Is there an alternative? Most of us will sympathise with the desire for more effective leadership at national (and indeed diocesan and parish) level. Many are convinced that ‘something must be done’. Is there an alternative to the Turnbull prescription? Or, more realistically, can the Turnbull proposals be modified so that the outcome is both more effective and more acceptable?

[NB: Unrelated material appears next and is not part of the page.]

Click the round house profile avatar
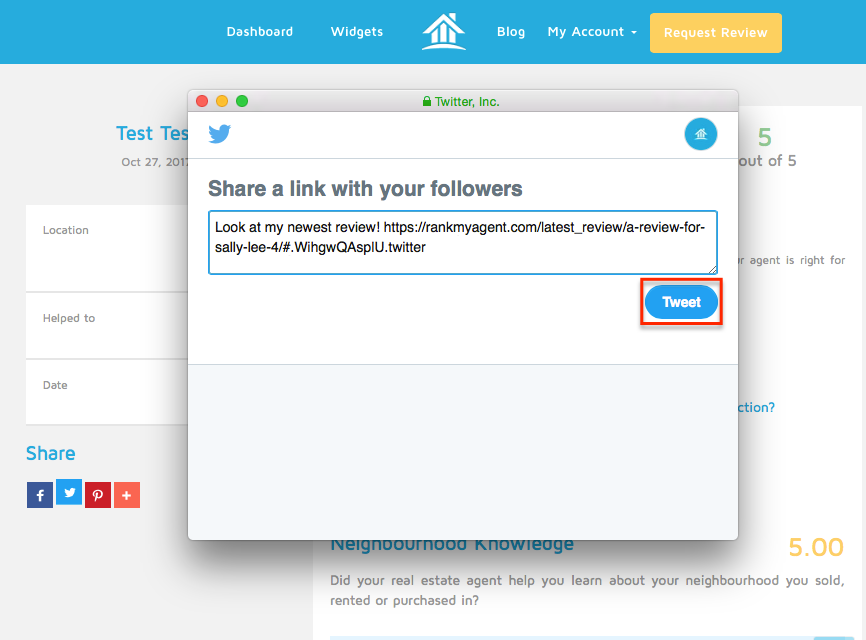 701,134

If we are to do that, we will need to take more seriously both the positive and negative aspects of the ‘bishop-in-council’ model of which the Turnbull Report makes so much in its early chapters. Those of us who have spent many hours at Bishop’s Council meetings will know that they are not always models of efficient decision-making. Like many corporate bodies, they have difficulties with strategy and co-ordination. Some feel they are used as little more than rubber stamps, with the ‘real decisions’ being taken elsewhere – either the bishop’s staff meeting or the DBF. But where the Bishop’s Council model does work is in bringing together the synodical and episcopal dimensions. This is achieved through the combination of strong synodical representation with the bishop’s staff and other appointees.

It is that aspect of the bishop-in-council model which should be built upon. If something like a national council is to be created its composition needs to be much more like that of the bishop’s council – i.e. it must have a substantial elected element. This is not only because of the importance of representation in a pluralist church, but also because it significantly aids subsequent implementation of decisions.

It may not be practicable to build upon the General Synod Standing Committee as I first thought. But if debate and reflection upon Turnbull does result in the creation of a new central body, it must be a body with strong elected representation if it is to achieve the real purpose of reform. That is, surely, not just to produce national strategies, but to release the energies and gifts of clergy and people up and down the land for the task of serving Church and Nation.

Philip Giddings is Vice-Chairman of the House of Laity of the General Synod and Lay Vice-President of Oxford Diocesan Synod, but writes here in a personal capacity.